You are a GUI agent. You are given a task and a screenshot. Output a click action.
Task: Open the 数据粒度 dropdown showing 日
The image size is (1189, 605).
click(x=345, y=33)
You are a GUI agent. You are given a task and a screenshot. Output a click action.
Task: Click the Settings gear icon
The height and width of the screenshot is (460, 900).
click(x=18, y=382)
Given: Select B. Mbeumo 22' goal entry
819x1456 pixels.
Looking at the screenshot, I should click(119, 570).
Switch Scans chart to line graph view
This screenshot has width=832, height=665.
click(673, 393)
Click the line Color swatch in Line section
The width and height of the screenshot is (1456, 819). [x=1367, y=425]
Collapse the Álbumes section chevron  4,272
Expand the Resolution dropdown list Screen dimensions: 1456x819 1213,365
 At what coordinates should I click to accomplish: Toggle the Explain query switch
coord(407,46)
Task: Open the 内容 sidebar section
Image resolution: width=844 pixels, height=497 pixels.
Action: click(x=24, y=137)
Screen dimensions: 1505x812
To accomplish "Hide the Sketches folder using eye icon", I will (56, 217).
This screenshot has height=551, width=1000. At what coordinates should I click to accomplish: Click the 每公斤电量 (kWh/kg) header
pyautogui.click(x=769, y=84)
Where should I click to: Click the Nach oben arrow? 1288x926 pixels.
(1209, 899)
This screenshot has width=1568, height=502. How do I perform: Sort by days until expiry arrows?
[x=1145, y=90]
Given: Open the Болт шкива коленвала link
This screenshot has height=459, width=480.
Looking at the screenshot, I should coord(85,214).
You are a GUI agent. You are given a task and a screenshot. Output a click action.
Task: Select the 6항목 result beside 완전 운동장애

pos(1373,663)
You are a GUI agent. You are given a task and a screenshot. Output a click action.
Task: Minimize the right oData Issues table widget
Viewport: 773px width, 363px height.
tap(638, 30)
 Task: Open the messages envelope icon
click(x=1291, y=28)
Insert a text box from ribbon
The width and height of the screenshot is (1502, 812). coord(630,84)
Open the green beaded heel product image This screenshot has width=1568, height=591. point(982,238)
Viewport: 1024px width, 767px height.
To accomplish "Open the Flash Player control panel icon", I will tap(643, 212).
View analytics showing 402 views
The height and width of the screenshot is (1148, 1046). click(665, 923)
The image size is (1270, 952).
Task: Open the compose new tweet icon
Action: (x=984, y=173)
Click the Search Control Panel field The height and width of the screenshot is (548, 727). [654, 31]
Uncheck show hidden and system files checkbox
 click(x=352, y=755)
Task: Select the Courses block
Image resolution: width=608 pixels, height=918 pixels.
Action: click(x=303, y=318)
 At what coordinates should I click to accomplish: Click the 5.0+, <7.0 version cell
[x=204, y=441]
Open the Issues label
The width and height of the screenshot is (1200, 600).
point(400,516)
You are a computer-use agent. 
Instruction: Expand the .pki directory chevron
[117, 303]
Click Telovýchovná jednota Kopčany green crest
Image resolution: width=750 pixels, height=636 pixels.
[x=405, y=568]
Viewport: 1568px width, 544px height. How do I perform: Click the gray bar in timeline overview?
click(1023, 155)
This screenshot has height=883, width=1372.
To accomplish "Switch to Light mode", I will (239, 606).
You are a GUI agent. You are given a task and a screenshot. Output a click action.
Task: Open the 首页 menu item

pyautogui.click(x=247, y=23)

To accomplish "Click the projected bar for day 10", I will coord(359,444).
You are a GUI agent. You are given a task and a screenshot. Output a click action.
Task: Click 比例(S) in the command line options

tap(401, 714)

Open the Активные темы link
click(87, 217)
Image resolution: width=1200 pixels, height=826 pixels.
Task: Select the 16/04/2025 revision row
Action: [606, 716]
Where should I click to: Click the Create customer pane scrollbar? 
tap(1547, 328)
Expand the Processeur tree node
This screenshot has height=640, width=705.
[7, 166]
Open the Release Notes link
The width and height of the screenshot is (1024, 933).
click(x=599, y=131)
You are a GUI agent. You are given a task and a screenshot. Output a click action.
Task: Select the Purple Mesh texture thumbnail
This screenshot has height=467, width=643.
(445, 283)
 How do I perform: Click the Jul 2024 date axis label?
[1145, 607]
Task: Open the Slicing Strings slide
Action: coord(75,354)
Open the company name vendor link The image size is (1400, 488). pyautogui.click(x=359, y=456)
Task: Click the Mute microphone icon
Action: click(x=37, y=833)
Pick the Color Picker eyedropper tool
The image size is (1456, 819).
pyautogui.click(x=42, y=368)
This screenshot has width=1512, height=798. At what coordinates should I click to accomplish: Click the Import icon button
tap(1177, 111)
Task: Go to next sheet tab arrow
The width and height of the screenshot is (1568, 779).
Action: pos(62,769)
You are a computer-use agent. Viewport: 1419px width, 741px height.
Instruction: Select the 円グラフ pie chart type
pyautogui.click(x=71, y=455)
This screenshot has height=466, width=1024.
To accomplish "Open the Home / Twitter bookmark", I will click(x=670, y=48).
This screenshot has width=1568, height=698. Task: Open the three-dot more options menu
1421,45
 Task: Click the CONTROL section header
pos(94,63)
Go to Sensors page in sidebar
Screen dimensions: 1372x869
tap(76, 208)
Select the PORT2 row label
____
*Written problem:*
Quote the listing exactly, everything from the line containing "Task: Open the 内容 sidebar section" down to the line containing "point(400,516)".

*Result:*
Task: Open the 内容 sidebar section
Image resolution: width=844 pixels, height=497 pixels.
Action: click(x=24, y=137)
Screen dimensions: 1505x812
To accomplish "Hide the Sketches folder using eye icon", I will (56, 217).
This screenshot has height=551, width=1000. At what coordinates should I click to accomplish: Click the 每公斤电量 (kWh/kg) header
pyautogui.click(x=769, y=84)
Where should I click to: Click the Nach oben arrow? 1288x926 pixels.
(1209, 899)
This screenshot has width=1568, height=502. How do I perform: Sort by days until expiry arrows?
[x=1145, y=90]
Given: Open the Болт шкива коленвала link
This screenshot has height=459, width=480.
Looking at the screenshot, I should coord(85,214).
You are a GUI agent. You are given a task and a screenshot. Output a click action.
Task: Select the 6항목 result beside 완전 운동장애

pos(1373,663)
You are a GUI agent. You are given a task and a screenshot. Output a click action.
Task: Minimize the right oData Issues table widget
Viewport: 773px width, 363px height.
tap(638, 30)
 Task: Open the messages envelope icon
click(x=1291, y=28)
Insert a text box from ribbon
The width and height of the screenshot is (1502, 812). coord(630,84)
Open the green beaded heel product image This screenshot has width=1568, height=591. point(982,238)
Viewport: 1024px width, 767px height.
To accomplish "Open the Flash Player control panel icon", I will tap(643, 212).
View analytics showing 402 views
The height and width of the screenshot is (1148, 1046). click(665, 923)
The image size is (1270, 952).
Task: Open the compose new tweet icon
Action: (x=984, y=173)
Click the Search Control Panel field The height and width of the screenshot is (548, 727). [654, 31]
Uncheck show hidden and system files checkbox
 click(x=352, y=755)
Task: Select the Courses block
Image resolution: width=608 pixels, height=918 pixels.
Action: click(x=303, y=318)
 At what coordinates should I click to accomplish: Click the 5.0+, <7.0 version cell
[x=204, y=441]
Open the Issues label
The width and height of the screenshot is (1200, 600).
point(400,516)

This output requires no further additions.